_Work item_
Nothing in the records may be dropped. Retype them all exactly.
(Input for this task Opens)
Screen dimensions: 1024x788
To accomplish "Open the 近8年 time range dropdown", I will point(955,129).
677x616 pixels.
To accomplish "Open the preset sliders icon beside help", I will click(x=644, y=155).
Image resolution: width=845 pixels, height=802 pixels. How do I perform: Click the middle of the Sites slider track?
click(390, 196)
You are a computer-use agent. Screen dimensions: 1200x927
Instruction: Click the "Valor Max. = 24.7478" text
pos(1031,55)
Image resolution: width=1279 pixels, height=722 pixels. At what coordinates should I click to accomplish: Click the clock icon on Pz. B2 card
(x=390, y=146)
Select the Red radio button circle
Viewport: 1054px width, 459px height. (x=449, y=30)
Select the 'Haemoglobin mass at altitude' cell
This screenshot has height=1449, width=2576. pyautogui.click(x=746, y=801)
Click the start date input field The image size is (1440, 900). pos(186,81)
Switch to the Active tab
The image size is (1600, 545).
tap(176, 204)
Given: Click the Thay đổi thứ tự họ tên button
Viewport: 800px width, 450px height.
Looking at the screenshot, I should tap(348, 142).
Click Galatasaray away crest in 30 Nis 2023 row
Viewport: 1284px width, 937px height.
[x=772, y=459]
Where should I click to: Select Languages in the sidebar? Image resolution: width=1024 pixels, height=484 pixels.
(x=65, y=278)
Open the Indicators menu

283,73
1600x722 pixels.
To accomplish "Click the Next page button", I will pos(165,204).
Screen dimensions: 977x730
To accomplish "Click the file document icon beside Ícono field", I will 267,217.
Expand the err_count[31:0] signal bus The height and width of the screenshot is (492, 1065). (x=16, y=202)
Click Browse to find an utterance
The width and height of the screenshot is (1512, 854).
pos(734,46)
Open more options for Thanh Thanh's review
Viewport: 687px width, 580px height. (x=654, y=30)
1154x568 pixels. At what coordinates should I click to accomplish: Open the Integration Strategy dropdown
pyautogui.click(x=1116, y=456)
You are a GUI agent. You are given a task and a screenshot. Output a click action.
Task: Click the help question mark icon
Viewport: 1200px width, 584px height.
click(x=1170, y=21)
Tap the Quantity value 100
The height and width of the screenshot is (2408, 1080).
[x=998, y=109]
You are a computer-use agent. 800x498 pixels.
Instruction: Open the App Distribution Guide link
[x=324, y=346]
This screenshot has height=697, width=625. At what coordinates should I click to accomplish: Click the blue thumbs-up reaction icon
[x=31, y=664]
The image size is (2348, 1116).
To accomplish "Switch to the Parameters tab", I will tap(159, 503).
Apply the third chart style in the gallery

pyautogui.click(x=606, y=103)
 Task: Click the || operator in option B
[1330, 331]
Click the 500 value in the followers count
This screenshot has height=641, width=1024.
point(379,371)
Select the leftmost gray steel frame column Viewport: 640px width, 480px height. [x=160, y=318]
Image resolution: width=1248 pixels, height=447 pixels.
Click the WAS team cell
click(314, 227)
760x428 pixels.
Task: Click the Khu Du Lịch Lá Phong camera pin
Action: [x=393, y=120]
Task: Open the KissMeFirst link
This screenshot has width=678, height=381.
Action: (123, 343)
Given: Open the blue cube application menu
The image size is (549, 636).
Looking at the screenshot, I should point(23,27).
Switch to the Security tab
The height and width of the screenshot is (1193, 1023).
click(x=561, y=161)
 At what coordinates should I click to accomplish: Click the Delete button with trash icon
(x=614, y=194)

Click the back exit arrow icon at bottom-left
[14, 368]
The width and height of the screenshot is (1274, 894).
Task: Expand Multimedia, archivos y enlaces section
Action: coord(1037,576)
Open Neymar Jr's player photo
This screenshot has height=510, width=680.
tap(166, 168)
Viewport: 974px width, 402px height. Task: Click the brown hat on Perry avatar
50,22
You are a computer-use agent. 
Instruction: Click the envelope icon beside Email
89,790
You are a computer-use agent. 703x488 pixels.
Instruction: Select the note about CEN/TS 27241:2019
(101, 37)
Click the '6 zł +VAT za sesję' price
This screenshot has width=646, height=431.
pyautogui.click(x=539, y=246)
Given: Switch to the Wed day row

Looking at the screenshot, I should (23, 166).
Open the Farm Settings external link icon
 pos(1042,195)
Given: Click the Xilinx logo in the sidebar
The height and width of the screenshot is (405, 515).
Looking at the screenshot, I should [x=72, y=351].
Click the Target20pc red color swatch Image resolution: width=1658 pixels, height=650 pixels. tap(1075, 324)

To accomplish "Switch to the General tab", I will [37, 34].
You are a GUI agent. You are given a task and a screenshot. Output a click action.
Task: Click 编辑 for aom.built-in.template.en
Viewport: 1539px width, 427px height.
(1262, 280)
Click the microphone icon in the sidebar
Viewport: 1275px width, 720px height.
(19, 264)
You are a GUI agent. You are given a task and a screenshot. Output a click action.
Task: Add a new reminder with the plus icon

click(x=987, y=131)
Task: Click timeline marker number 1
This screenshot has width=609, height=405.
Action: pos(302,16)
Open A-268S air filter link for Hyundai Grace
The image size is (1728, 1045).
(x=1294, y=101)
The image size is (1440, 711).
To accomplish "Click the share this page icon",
(Input for this task Closes)
_Response to the exercise_
Screen dimensions: 1024x788
To accomplish "Open the 近8年 time range dropdown", I will point(955,129).
677x616 pixels.
To accomplish "Open the preset sliders icon beside help", I will click(x=644, y=155).
Image resolution: width=845 pixels, height=802 pixels. How do I perform: Click the middle of the Sites slider track?
click(390, 196)
You are a computer-use agent. Screen dimensions: 1200x927
Instruction: Click the "Valor Max. = 24.7478" text
pos(1031,55)
Image resolution: width=1279 pixels, height=722 pixels. At what coordinates should I click to accomplish: Click the clock icon on Pz. B2 card
(x=390, y=146)
Select the Red radio button circle
Viewport: 1054px width, 459px height. (x=449, y=30)
Select the 'Haemoglobin mass at altitude' cell
This screenshot has height=1449, width=2576. pyautogui.click(x=746, y=801)
Click the start date input field The image size is (1440, 900). pos(186,81)
Switch to the Active tab
The image size is (1600, 545).
tap(176, 204)
Given: Click the Thay đổi thứ tự họ tên button
Viewport: 800px width, 450px height.
Looking at the screenshot, I should tap(348, 142).
Click Galatasaray away crest in 30 Nis 2023 row
Viewport: 1284px width, 937px height.
[x=772, y=459]
Where should I click to: Select Languages in the sidebar? Image resolution: width=1024 pixels, height=484 pixels.
(x=65, y=278)
Open the Indicators menu

283,73
1600x722 pixels.
To accomplish "Click the Next page button", I will pos(165,204).
Screen dimensions: 977x730
To accomplish "Click the file document icon beside Ícono field", I will 267,217.
Expand the err_count[31:0] signal bus The height and width of the screenshot is (492, 1065). (x=16, y=202)
Click Browse to find an utterance
The width and height of the screenshot is (1512, 854).
pos(734,46)
Open more options for Thanh Thanh's review
Viewport: 687px width, 580px height. (x=654, y=30)
1154x568 pixels. At what coordinates should I click to accomplish: Open the Integration Strategy dropdown
pyautogui.click(x=1116, y=456)
You are a GUI agent. You are given a task and a screenshot. Output a click action.
Task: Click the help question mark icon
Viewport: 1200px width, 584px height.
click(x=1170, y=21)
Tap the Quantity value 100
The height and width of the screenshot is (2408, 1080).
[x=998, y=109]
You are a computer-use agent. 800x498 pixels.
Instruction: Open the App Distribution Guide link
[x=324, y=346]
This screenshot has height=697, width=625. At what coordinates should I click to accomplish: Click the blue thumbs-up reaction icon
[x=31, y=664]
The image size is (2348, 1116).
To accomplish "Switch to the Parameters tab", I will tap(159, 503).
Apply the third chart style in the gallery

pyautogui.click(x=606, y=103)
 Task: Click the || operator in option B
[1330, 331]
Click the 500 value in the followers count
This screenshot has height=641, width=1024.
point(379,371)
Select the leftmost gray steel frame column Viewport: 640px width, 480px height. [x=160, y=318]
Image resolution: width=1248 pixels, height=447 pixels.
Click the WAS team cell
click(314, 227)
760x428 pixels.
Task: Click the Khu Du Lịch Lá Phong camera pin
Action: [x=393, y=120]
Task: Open the KissMeFirst link
This screenshot has width=678, height=381.
Action: (123, 343)
Given: Open the blue cube application menu
The image size is (549, 636).
Looking at the screenshot, I should point(23,27).
Switch to the Security tab
The height and width of the screenshot is (1193, 1023).
click(x=561, y=161)
 At what coordinates should I click to accomplish: Click the Delete button with trash icon
(x=614, y=194)

Click the back exit arrow icon at bottom-left
[14, 368]
The width and height of the screenshot is (1274, 894).
Task: Expand Multimedia, archivos y enlaces section
Action: coord(1037,576)
Open Neymar Jr's player photo
This screenshot has height=510, width=680.
tap(166, 168)
Viewport: 974px width, 402px height. Task: Click the brown hat on Perry avatar
50,22
You are a computer-use agent. 
Instruction: Click the envelope icon beside Email
89,790
You are a computer-use agent. 703x488 pixels.
Instruction: Select the note about CEN/TS 27241:2019
(101, 37)
Click the '6 zł +VAT za sesję' price
This screenshot has width=646, height=431.
pyautogui.click(x=539, y=246)
Given: Switch to the Wed day row

Looking at the screenshot, I should (23, 166).
Open the Farm Settings external link icon
 pos(1042,195)
Given: Click the Xilinx logo in the sidebar
The height and width of the screenshot is (405, 515).
Looking at the screenshot, I should [x=72, y=351].
Click the Target20pc red color swatch Image resolution: width=1658 pixels, height=650 pixels. tap(1075, 324)

To accomplish "Switch to the General tab", I will [37, 34].
You are a GUI agent. You are given a task and a screenshot. Output a click action.
Task: Click 编辑 for aom.built-in.template.en
Viewport: 1539px width, 427px height.
(1262, 280)
Click the microphone icon in the sidebar
Viewport: 1275px width, 720px height.
(19, 264)
You are a GUI agent. You are given a task and a screenshot. Output a click action.
Task: Add a new reminder with the plus icon

click(x=987, y=131)
Task: Click timeline marker number 1
This screenshot has width=609, height=405.
Action: pos(302,16)
Open A-268S air filter link for Hyundai Grace
The image size is (1728, 1045).
(x=1294, y=101)
The image size is (1440, 711).
To accomplish "Click the share this page icon",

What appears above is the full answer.